[TUHS] fork

Dan Cross via TUHS tuhs at tuhs.org
Wed May 13 21:29:15 AEST 2026


On Wed, May 13, 2026 at 1:04 AM Lars Brinkhoff via TUHS <tuhs at tuhs.org> wrote:
> Folkert van Heusden wrote:
> > After a waitpid() in the signal handler, all is good.
> > Never realised that you could do that in a signal handler!
>
> Maybe you "can't".  That is, if you strictly follow the C standard.
> There are very few things you are allowed to do inside a signal handler.

In ISO C, you can't.

The rules are a bit different if you the signal handler is invoked
synchronously, but if it's not, the things the program can do that do
not result in the dreaded, "undefined behavior" are very limited.  It
can manipulate stack locals are, use values of integer type `volatile
sig_atomic_t`, use lock-free atomics, and call a handful of functions
to halt the program.

But ISO C doesn't know anything about processes, fork, SIGCHLD, or waitpid.  :-D

> POSIX relaxes the constraints considerably, and it seems waitpid is
> indeed allowed.

Yes.  Each edition of POSIX includes a defined version of ISO C as a
normative reference; for POSIX.1-2024 (properly, "The Open Group Base
Specifications Issue 8, IEEE Std 1003.1 - 2024 Edition"), that version
is C17 (aka, "ISO/IEC 9899:2018, Programming Languages - C").

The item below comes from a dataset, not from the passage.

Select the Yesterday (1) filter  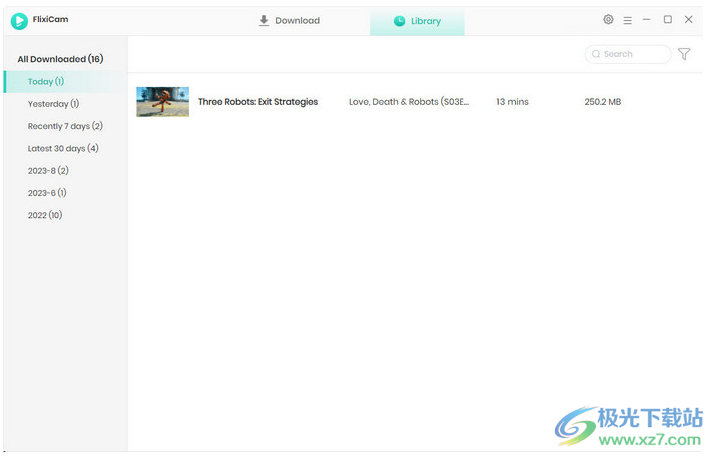53,104
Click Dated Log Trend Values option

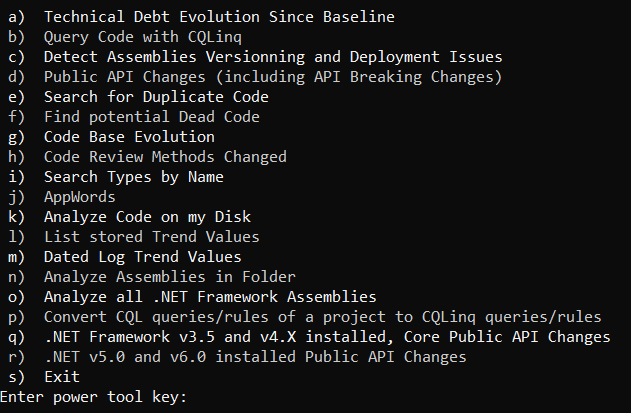(142, 257)
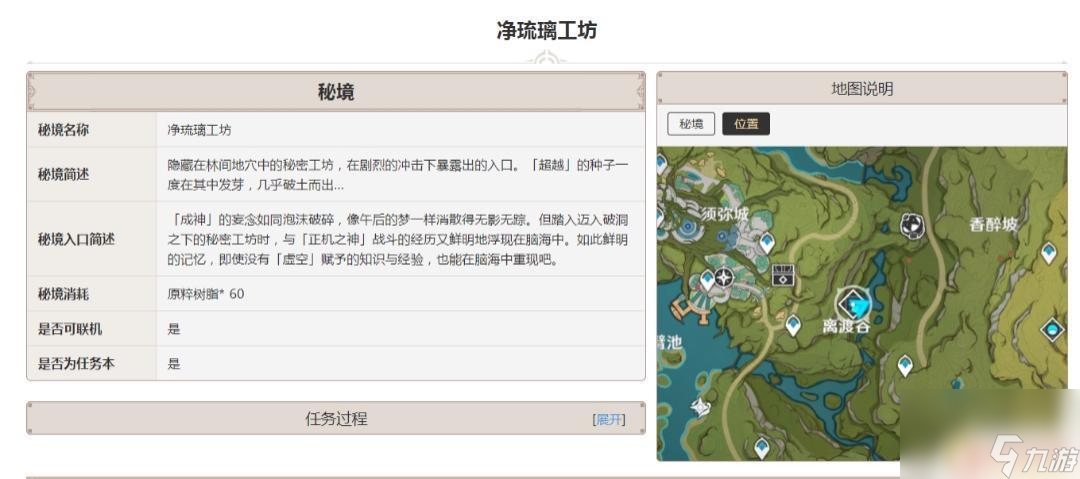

The rules from ISO C still about, but functions that are what POSIX
calls, "async-signal-safe" are allowable in signal signal handlers.
`waitpid` is one of those.  There are something like 200 of them:
https://pubs.opengroup.org/onlinepubs/9799919799/functions/V2_chap02.html#tag_16_04

Btw, a fun trick to turn a signal into a synchronous event, is what is
sometimes called the, "self-pipe" trick. Here, you create a pipe, set
the write-end of it to be non-blocking, and in your signal handler,
write a byte into the pipe (you make it non-blocking so that you never
block in the signal handler, should the pipe fill up).  Then, you can
run `select` (or `poll` or whatever) in your "main loop" and add the
read-end of the pipe to the read-set you're selecting on; when you
receive a signal, that pipe will become readable, you read a byte out
of it, and you can do whatever you would have needed to do to handle
the signal in a normal context. I think Dan Bernstein was the first
person to document the idea.

        - Dan C.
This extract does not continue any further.